GIVEN INSTRUCTION:
Print the items verbatim, starting at the line that contains "The width and height of the screenshot is (760, 400)." and ending at the line that contains "coord(724,257)", with both of those lines included.
## begin GIVEN DATA
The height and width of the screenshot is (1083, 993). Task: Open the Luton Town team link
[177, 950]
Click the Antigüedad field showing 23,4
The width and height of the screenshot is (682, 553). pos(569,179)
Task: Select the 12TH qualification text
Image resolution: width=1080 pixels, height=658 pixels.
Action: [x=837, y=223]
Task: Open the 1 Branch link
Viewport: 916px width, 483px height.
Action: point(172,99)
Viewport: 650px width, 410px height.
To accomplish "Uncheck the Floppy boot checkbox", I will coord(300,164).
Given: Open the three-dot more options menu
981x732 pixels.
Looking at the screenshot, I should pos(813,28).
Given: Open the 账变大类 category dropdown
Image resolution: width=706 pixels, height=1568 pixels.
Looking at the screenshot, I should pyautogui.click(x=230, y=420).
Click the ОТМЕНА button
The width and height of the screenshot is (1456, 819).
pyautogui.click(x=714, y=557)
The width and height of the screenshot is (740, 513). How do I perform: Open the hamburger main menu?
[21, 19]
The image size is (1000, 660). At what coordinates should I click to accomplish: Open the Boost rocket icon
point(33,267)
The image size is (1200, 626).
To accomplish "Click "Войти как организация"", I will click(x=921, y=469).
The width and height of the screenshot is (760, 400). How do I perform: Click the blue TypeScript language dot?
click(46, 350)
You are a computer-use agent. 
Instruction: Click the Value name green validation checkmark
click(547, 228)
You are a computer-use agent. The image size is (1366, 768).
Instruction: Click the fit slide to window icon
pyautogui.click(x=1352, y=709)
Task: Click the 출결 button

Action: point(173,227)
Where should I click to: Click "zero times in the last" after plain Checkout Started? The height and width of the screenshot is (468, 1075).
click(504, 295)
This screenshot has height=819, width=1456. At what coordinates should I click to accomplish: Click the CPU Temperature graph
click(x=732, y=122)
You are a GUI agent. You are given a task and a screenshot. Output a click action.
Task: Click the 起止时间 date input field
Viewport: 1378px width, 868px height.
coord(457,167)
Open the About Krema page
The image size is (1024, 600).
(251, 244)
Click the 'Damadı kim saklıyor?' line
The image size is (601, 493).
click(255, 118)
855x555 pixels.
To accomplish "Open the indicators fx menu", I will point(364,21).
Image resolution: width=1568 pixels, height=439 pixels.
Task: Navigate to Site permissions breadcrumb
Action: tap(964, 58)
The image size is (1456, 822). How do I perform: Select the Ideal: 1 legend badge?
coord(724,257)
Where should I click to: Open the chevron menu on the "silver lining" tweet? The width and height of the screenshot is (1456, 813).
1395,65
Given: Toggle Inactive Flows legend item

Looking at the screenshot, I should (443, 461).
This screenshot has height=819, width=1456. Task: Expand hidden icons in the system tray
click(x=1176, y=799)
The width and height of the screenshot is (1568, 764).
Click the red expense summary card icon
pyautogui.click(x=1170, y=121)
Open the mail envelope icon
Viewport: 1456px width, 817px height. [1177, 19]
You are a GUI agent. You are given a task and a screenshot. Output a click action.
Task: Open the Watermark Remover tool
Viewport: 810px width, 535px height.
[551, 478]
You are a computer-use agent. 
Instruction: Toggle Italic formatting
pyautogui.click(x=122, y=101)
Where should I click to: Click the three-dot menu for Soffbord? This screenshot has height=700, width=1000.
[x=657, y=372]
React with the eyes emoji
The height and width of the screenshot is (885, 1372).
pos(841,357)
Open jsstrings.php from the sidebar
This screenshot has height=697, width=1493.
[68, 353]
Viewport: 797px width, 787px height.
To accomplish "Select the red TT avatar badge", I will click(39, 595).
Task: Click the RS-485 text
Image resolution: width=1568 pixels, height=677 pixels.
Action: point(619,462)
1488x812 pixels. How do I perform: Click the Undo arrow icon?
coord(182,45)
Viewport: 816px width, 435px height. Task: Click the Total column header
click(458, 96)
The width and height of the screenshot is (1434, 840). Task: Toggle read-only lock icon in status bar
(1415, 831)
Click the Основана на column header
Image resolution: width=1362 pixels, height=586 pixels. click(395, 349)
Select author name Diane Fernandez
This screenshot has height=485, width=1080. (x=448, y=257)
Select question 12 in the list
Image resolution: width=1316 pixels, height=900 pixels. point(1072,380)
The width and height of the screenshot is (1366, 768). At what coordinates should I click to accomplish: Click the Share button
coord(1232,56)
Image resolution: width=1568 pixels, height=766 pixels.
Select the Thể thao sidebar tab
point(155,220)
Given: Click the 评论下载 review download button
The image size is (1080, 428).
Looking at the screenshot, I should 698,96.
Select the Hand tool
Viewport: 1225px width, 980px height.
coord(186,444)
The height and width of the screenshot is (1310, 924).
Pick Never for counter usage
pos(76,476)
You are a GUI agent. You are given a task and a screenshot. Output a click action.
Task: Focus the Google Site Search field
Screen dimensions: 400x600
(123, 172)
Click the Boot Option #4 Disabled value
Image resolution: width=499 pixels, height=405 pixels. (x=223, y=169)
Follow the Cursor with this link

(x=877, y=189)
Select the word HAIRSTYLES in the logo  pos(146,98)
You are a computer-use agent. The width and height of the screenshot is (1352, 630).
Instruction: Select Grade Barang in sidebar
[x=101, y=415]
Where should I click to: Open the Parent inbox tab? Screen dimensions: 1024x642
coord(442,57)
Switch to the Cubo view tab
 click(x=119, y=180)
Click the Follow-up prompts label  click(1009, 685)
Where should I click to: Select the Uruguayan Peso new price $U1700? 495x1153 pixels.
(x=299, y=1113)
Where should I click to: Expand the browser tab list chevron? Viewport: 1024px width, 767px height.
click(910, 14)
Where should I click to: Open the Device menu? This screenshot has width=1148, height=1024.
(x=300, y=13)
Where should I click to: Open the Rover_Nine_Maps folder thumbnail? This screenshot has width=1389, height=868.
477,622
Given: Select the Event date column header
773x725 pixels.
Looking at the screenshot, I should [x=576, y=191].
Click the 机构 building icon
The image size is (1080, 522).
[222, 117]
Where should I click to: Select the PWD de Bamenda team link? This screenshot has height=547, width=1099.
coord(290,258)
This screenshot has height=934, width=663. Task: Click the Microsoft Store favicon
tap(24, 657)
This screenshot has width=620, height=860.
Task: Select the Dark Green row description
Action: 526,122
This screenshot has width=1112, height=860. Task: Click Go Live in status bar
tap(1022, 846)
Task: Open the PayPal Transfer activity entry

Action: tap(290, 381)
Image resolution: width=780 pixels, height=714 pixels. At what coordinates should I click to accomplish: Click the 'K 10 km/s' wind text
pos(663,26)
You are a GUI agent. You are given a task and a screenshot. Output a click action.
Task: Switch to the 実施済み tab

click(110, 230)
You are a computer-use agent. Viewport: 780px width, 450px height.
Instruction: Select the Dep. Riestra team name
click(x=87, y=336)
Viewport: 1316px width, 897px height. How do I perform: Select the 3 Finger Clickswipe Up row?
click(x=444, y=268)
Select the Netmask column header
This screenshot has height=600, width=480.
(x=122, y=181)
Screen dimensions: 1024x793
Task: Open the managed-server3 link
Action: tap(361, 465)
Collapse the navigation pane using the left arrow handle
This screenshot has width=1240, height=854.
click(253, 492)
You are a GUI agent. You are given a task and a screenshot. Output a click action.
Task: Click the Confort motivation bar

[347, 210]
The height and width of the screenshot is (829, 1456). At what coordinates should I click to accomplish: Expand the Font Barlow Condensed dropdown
## end GIVEN DATA
RESULT BELOW:
The width and height of the screenshot is (760, 400). How do I perform: Click the blue TypeScript language dot?
click(46, 350)
You are a computer-use agent. 
Instruction: Click the Value name green validation checkmark
click(547, 228)
You are a computer-use agent. The image size is (1366, 768).
Instruction: Click the fit slide to window icon
pyautogui.click(x=1352, y=709)
Task: Click the 출결 button

Action: point(173,227)
Where should I click to: Click "zero times in the last" after plain Checkout Started? The height and width of the screenshot is (468, 1075).
click(504, 295)
This screenshot has height=819, width=1456. At what coordinates should I click to accomplish: Click the CPU Temperature graph
click(x=732, y=122)
You are a GUI agent. You are given a task and a screenshot. Output a click action.
Task: Click the 起止时间 date input field
Viewport: 1378px width, 868px height.
coord(457,167)
Open the About Krema page
The image size is (1024, 600).
(251, 244)
Click the 'Damadı kim saklıyor?' line
The image size is (601, 493).
click(255, 118)
855x555 pixels.
To accomplish "Open the indicators fx menu", I will point(364,21).
Image resolution: width=1568 pixels, height=439 pixels.
Task: Navigate to Site permissions breadcrumb
Action: tap(964, 58)
The image size is (1456, 822). How do I perform: Select the Ideal: 1 legend badge?
coord(724,257)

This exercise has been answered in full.